Here is what he needs to say in his own words: the American people are sick and tired of politics as usual in this country. They are sick and tired of a lack of leadership from Washington. The choice to suspend the campaign was a necessary one because partisan politics has to come second and the country has to come first.

But moreover, he needs to go on the offensive. Here is what he can do to deliver the knockout punch. Republicans won’t like this, but it will help McCain win. The argument is this: for the last eight years we have had a political culture that put politics above country. Sen. Obama’s decision to carry on his campaign while the economy was collapsing was just like President Bush sitting back while the levees collapsed in New Orleans. President Bush said “heckuva job, Brownie.” Sen. Obama has Jim Johnson, one of the architects of the Fannie Mae and Freddie Mac disaster as his campaign advisor.

We don’t need another four years of politics first. When the country is in crisis, politicking is not the right response.

That will provoke Obama like nothing else. It may offend some Republicans, and it is somewhat unfair to President Bush. But McCain is not Bush and has to distance himself from the failures of the Bush Administration.

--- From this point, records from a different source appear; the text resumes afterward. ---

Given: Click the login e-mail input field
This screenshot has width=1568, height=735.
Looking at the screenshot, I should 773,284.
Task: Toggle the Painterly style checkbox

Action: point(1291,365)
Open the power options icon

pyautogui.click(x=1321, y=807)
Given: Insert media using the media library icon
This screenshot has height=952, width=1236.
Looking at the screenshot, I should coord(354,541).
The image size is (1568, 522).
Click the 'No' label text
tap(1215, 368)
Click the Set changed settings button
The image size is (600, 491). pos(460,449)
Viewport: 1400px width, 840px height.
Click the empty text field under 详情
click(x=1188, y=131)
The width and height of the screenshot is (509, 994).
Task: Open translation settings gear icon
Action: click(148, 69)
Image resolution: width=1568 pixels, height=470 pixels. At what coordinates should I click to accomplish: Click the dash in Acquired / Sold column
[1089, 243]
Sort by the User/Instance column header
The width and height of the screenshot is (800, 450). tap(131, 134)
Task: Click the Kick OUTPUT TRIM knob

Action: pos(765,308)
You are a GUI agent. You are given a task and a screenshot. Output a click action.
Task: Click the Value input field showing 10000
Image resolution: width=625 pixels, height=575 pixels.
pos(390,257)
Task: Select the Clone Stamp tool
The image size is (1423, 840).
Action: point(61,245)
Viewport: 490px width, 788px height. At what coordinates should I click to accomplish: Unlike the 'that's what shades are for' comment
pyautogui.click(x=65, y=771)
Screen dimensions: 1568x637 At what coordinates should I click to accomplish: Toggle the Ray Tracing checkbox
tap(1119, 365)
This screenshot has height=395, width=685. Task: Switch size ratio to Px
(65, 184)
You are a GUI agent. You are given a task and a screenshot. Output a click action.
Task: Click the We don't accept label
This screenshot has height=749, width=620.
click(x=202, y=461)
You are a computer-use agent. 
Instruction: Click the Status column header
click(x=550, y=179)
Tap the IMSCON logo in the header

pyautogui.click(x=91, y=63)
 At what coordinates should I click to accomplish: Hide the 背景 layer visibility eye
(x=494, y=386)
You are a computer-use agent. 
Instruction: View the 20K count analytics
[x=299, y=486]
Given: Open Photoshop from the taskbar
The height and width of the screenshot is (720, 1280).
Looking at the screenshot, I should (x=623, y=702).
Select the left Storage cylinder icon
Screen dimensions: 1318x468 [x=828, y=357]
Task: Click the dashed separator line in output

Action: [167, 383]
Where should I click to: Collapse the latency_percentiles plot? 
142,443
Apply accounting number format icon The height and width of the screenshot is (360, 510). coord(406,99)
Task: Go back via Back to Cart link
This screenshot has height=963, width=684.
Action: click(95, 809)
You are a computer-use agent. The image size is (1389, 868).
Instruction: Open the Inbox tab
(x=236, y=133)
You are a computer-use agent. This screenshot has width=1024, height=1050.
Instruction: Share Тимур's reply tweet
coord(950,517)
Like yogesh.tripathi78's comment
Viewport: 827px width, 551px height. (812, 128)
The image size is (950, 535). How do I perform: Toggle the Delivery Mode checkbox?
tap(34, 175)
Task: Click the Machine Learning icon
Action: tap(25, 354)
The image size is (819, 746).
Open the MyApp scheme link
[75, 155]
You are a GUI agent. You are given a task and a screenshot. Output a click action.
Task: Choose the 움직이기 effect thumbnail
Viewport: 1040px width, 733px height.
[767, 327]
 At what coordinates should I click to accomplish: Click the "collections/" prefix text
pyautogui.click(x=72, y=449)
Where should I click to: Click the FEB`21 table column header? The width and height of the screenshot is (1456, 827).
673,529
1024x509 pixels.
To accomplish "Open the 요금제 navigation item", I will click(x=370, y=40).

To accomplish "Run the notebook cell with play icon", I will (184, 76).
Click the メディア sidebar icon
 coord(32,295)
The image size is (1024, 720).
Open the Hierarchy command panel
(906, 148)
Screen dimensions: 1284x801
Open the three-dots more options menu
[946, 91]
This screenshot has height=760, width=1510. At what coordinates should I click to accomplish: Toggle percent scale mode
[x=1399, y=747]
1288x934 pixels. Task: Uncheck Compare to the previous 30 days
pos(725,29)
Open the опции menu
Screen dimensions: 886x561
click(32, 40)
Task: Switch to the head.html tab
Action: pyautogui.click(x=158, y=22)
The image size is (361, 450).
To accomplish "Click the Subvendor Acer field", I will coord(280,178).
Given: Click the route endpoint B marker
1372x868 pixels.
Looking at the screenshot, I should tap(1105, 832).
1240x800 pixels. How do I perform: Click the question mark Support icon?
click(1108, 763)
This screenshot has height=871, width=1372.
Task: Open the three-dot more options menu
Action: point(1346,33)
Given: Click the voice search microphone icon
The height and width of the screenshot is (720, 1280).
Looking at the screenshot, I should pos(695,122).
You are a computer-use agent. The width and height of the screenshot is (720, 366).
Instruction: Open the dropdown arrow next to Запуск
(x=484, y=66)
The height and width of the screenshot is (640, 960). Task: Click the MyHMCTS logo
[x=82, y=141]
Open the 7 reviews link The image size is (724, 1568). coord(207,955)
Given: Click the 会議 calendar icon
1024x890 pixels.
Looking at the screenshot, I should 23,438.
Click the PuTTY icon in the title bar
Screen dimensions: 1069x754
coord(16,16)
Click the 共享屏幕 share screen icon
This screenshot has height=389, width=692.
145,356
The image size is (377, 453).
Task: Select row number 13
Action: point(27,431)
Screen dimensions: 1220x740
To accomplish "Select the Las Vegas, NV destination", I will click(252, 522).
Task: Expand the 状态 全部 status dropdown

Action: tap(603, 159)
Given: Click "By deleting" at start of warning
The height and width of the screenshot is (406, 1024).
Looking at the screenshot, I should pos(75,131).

He can turn this whole series of events against Sen. Obama. He can make this debate a turning point. He can turn this into Obama’s Katrina, if he has the guts to do this. I know he does.

The question is will he?

UPDATE: Jim Geraghty thinks that agreeing to the debate was mistake as it undercuts McCain’s message. If a deal emerges today, perhaps not. It is a risky move, but that can be erased if McCain handles the aftermath well enough. Obama thinks he has the upper hand here, which means he’s going to go into this thing cocky. McCain needs to be able to turn that against him.